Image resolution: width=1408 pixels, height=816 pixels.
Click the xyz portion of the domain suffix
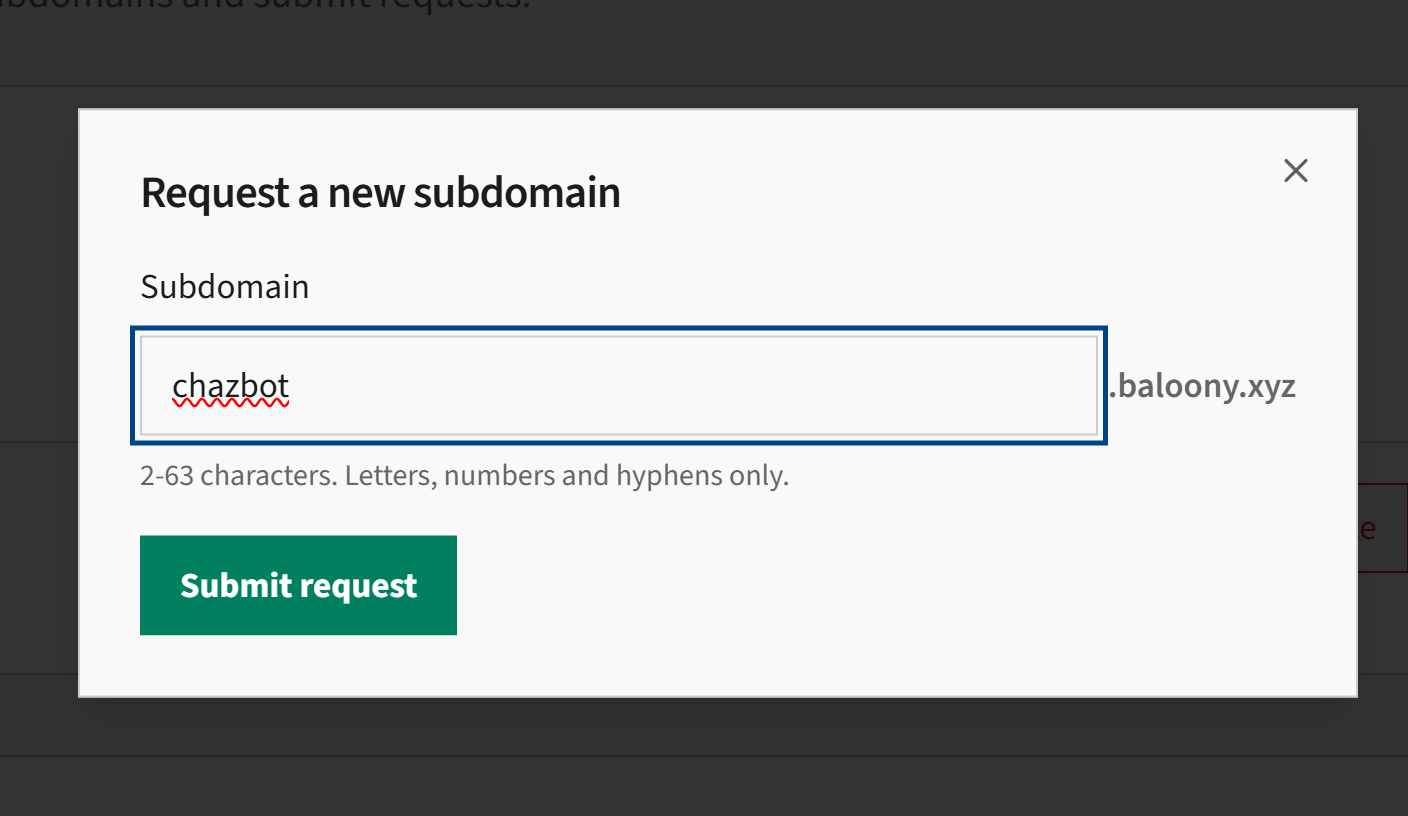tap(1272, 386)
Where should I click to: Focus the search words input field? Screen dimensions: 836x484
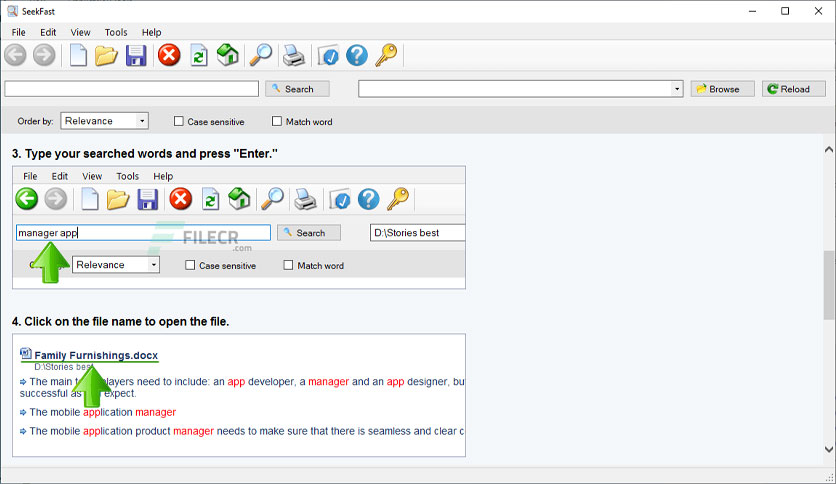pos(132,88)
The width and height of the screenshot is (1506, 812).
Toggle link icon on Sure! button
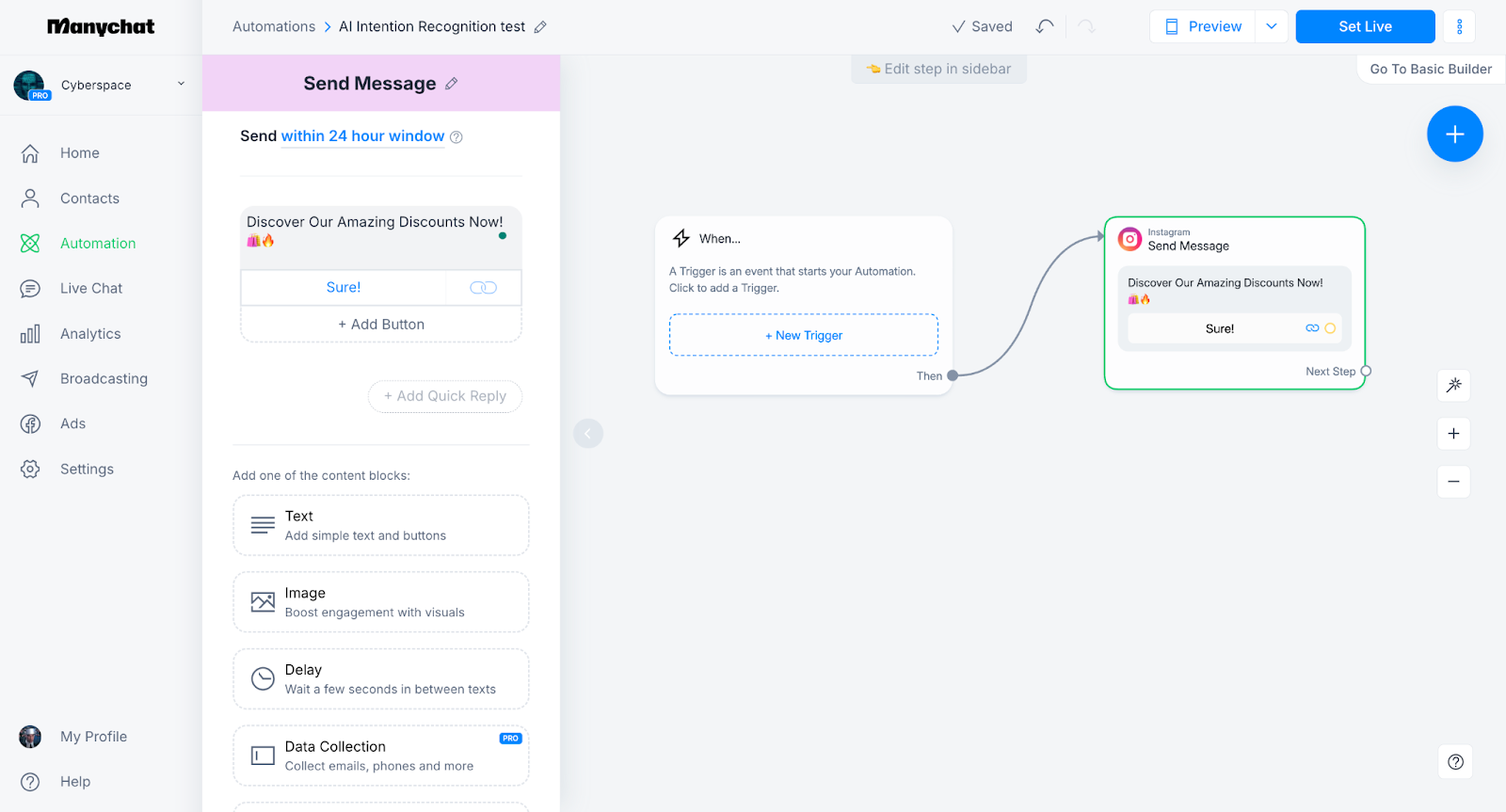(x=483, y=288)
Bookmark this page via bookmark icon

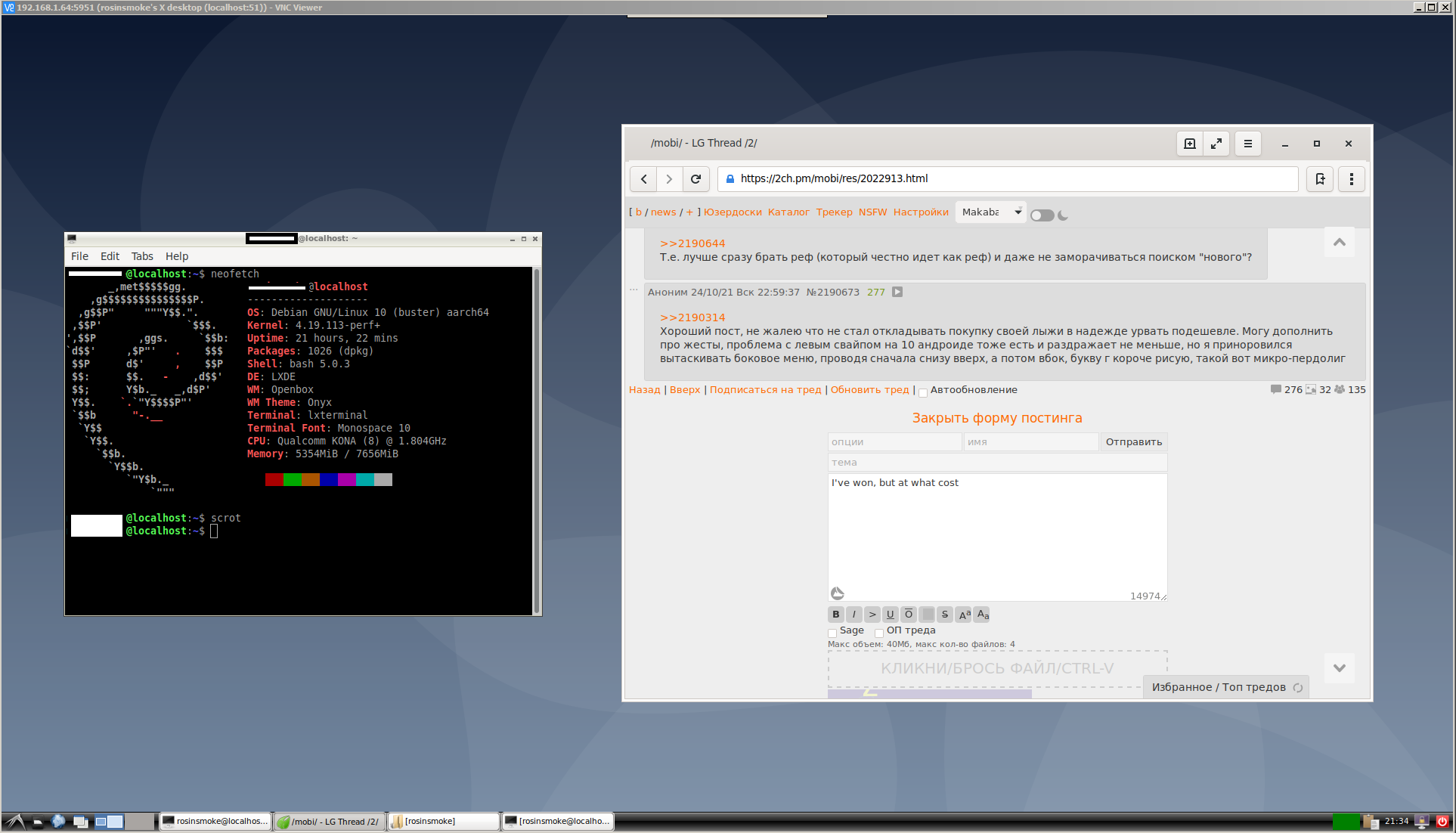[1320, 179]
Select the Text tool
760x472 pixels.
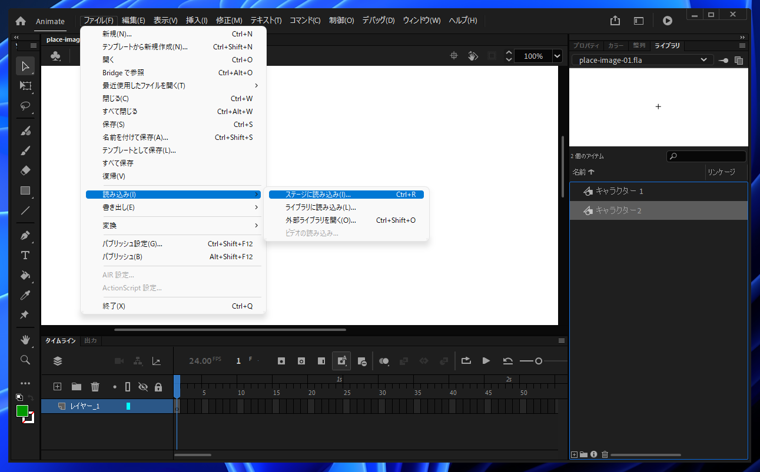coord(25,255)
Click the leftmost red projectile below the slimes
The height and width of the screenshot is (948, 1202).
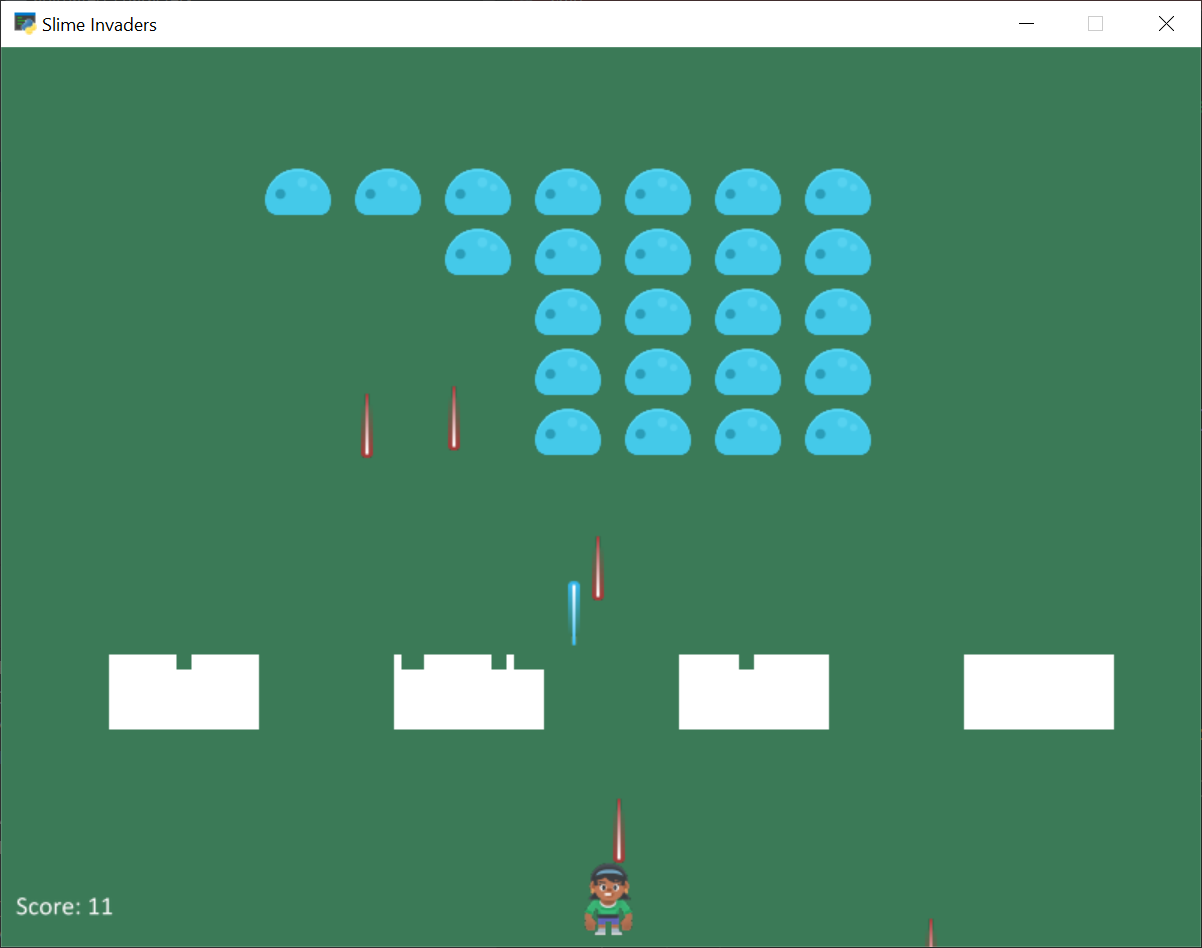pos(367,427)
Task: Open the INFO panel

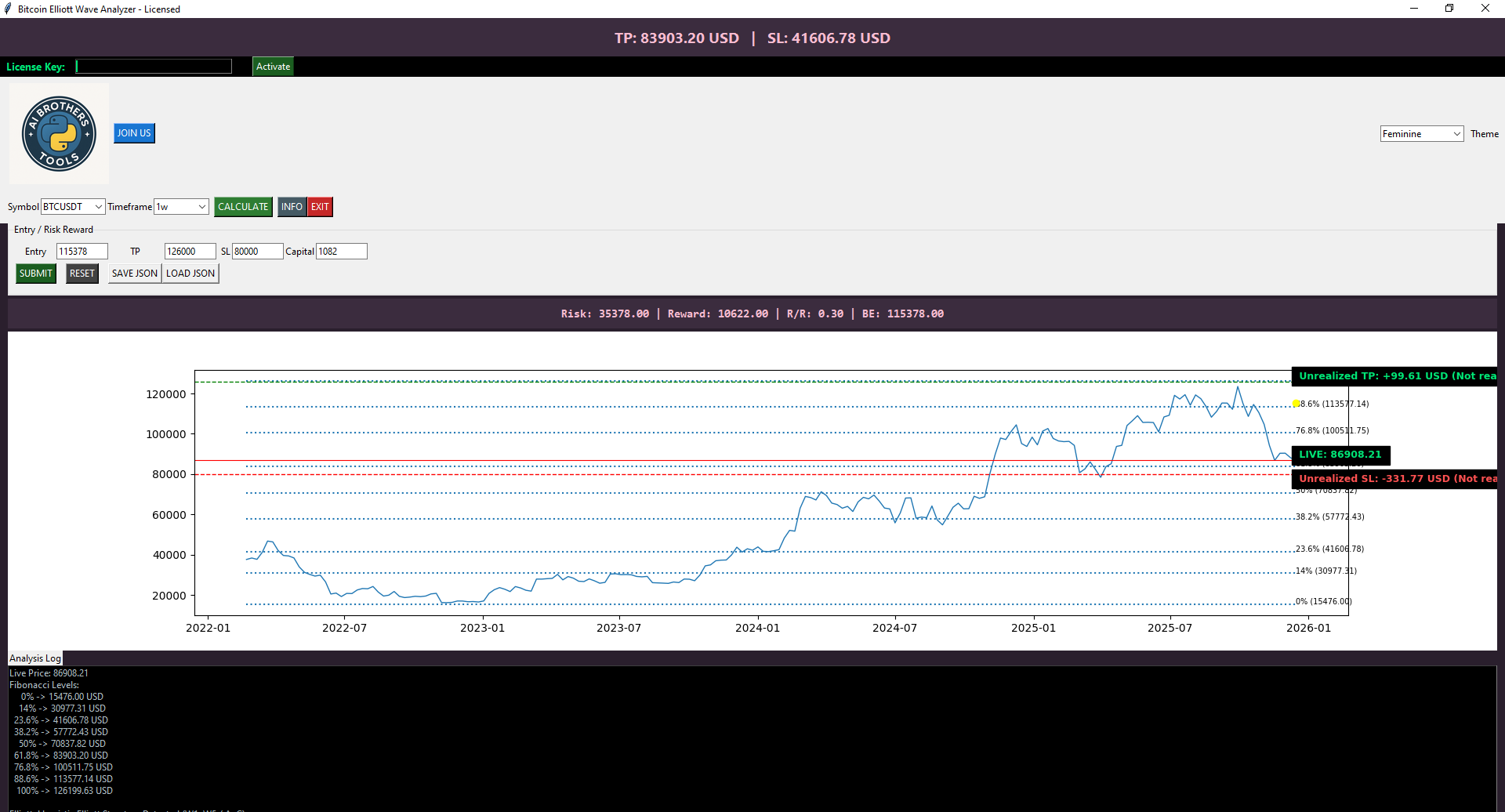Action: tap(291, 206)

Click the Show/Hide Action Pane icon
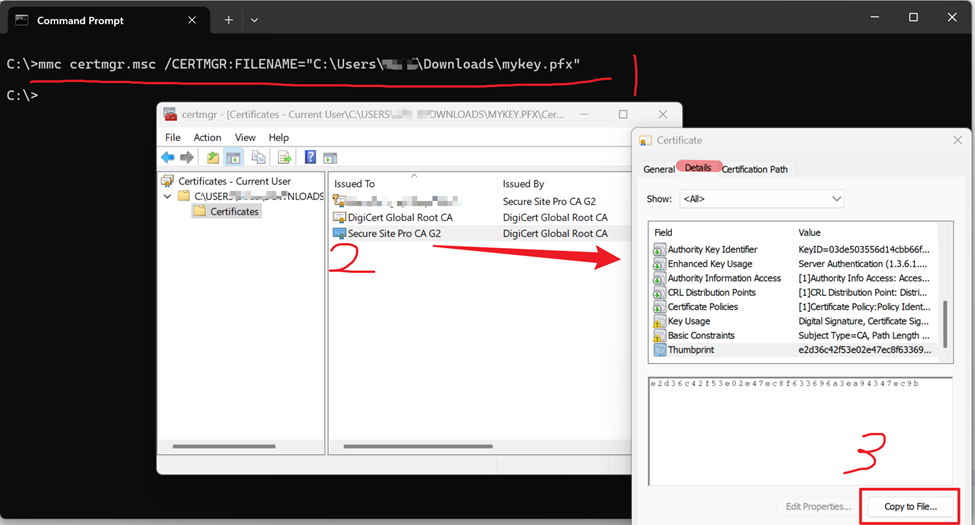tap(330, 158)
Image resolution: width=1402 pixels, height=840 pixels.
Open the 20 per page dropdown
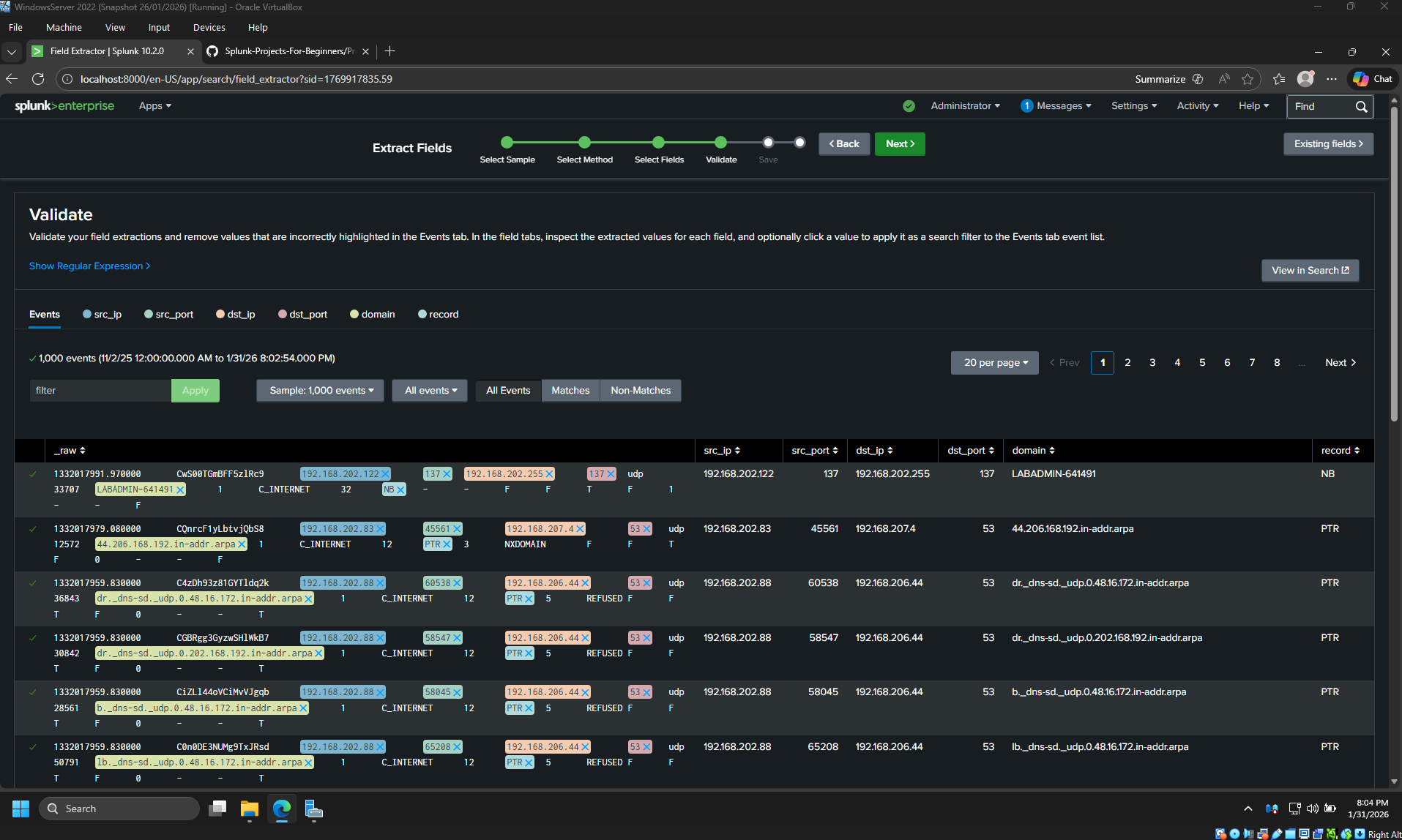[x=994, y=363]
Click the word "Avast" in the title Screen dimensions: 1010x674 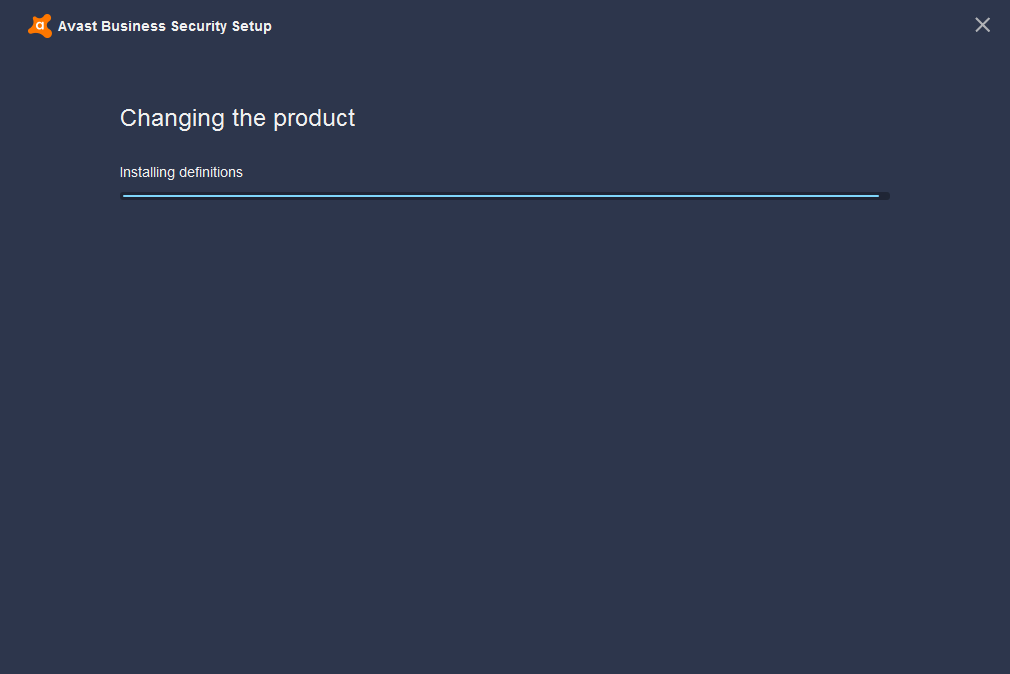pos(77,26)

◆ **THE PROBLEM**
Reproduce the records above from their first line through the line that contains "pos(132,88)", both ends included. Leave the pictures out of your copy.

◆ **TASK RESPONSE**
Image resolution: width=1408 pixels, height=816 pixels.
Click the xyz portion of the domain suffix
tap(1272, 386)
Where should I click to: Focus the search words input field? Screen dimensions: 836x484
pos(132,88)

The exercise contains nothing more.